**Dataset records**

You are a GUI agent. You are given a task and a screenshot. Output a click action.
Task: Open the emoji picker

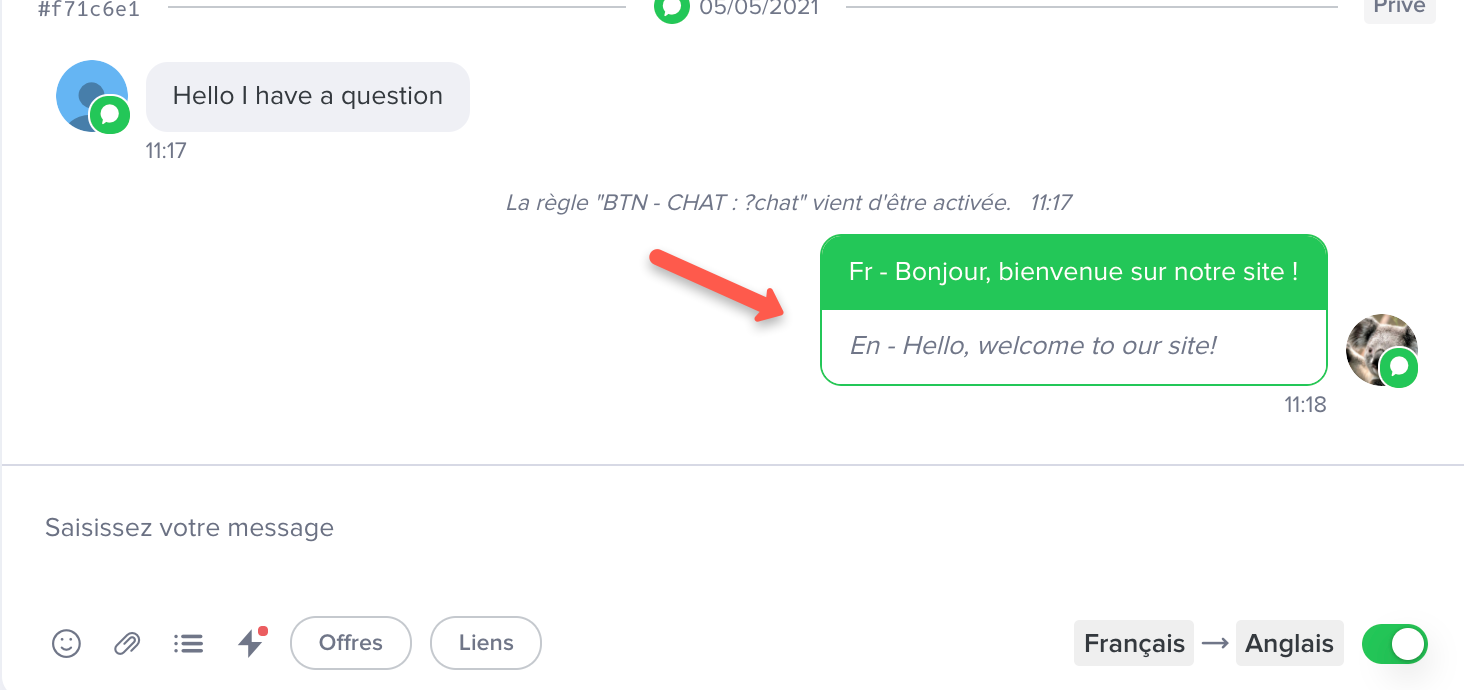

...

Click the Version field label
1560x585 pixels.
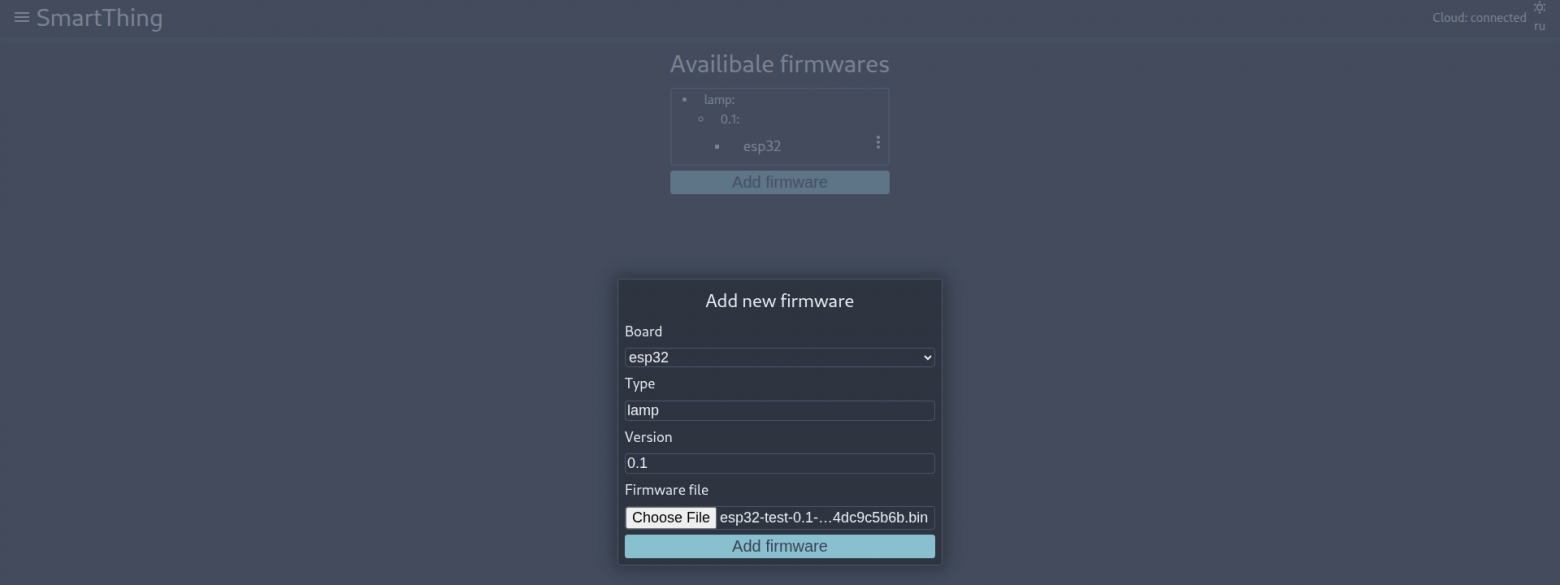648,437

**Action item**
Write down exactly the span of lines above from the one containing "You are a GUI" to the one containing "Task: Open the emoji picker", both ends included.

**Solution**
You are a GUI agent. You are given a task and a screenshot. Output a click action.
Task: Open the emoji picker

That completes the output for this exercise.